Erdal Güneş

Personal information
- Date of birth: 29 May 1982 (age 43)
- Place of birth: Eruh, Türkiye
- Height: 1.84 m (6 ft 0 in)
- Position: Winger

Youth career
- 1997–2000: Gaziantep FK

Senior career*
- Years: Team / Apps / (Gls)
- 2000: Gaziantepspor / 0 / (0)
- 2000: Gaziantep FK / 2 / (0)
- 2000–2001: Gaskispor / 10 / (2)
- 2001–2002: Gaziantep FK / 26 / (7)
- 2002–2006: Gaziantepspor / 116 / (11)
- 2007–2008: Kayserispor / 13 / (0)
- 2008: Gaziantepspor / 10 / (0)
- 2008–2009: Altay / 30 / (2)
- 2009–2010: Diyarbakırspor / 18 / (0)
- 2010–2011: Mersin İdman Yurdu / 26 / (2)
- 2011–2014: Altay / 4 / (0)
- 2014–2017: Gaziantep FK / 84 / (5)

International career^{‡}
- 1999–2000: Turkey U17 / 3 / (0)
- 2003: Turkey U21 / 4 / (0)
- 2005: Turkey B / 1 / (0)

Managerial career
- 2022–2023: Gaziantep FK
- 2024: Turkey U15
- 2025: Turkey U20
- 2026: Boluspor

= Erdal Güneş =

Turkish football coach and former player

Erdal Güneş (born 29 May 1982) is a Turkish football coach and former player.

==Professional career==
Güneş is a youth product of Gaziantepspor, and signed his first professional contract with them in 2000. He spent his early career with Gaziantep-based clubs Gaziantepspor, and their affiliates at the time Gaziantep FK and Gaskispor. In 2007 he briefly moved to Kayserispor, followed with a first stint at Altay, Diyarbakırspor, Mersin İdman Yurdu, and a second stint at Altay.
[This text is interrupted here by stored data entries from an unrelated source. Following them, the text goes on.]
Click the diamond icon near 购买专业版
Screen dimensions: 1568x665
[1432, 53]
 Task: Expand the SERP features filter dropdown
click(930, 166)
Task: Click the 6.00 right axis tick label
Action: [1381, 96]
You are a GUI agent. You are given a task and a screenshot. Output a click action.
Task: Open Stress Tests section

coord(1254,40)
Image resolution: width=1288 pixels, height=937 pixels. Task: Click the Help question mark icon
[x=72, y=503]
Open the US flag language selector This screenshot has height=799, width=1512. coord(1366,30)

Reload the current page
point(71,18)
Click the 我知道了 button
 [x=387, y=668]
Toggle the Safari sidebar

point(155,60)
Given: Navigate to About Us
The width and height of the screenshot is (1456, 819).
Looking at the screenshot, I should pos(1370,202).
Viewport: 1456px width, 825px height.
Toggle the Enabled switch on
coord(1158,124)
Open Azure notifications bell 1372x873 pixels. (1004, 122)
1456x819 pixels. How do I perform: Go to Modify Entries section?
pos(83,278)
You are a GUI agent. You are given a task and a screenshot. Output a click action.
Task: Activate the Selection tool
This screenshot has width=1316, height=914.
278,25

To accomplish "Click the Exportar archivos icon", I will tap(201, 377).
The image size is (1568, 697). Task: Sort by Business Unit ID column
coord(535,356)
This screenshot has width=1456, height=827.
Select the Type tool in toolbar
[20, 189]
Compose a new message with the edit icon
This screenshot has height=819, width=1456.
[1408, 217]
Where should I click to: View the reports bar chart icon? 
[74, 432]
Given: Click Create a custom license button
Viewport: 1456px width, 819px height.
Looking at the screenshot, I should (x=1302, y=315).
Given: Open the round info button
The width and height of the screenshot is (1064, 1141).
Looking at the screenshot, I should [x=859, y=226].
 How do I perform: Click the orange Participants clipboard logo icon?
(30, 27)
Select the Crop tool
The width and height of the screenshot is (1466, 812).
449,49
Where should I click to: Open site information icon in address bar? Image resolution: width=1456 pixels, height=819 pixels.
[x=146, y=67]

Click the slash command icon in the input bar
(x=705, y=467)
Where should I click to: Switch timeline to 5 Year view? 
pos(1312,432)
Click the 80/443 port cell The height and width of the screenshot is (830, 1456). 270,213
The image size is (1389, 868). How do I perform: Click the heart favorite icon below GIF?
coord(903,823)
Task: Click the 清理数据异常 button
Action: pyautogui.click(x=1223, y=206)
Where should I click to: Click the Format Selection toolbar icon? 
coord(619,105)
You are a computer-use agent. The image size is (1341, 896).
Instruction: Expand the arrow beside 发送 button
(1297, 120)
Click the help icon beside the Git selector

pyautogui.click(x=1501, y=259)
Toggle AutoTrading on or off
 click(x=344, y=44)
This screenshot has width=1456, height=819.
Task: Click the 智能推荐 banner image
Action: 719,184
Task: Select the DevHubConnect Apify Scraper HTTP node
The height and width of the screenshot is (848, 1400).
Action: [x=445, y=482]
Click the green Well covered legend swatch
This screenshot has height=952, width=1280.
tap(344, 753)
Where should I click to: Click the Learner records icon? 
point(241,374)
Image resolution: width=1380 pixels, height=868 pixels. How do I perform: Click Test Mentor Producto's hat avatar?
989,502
He returned to Gaziantep FK in 2014, and ended his career with them in 2017.

==International career==
Güneş is a youth international for Turkey, having played for the Turkey U17s, Turkey U21 and Turkey B national team.

==Managerial career==
Güneş was named the assistant manager at Gaziantep FK in 2017, immediately after his playing career. He was named the interim manager for the club on 27 January 2023 with 2 wins in 3 matches, before the 2023 Turkey–Syria earthquake caused the club to withdraw from the league for the rest of the season. He was officially named manager of Gaziantep FK on 24 May 2023, signing a 2-year contract.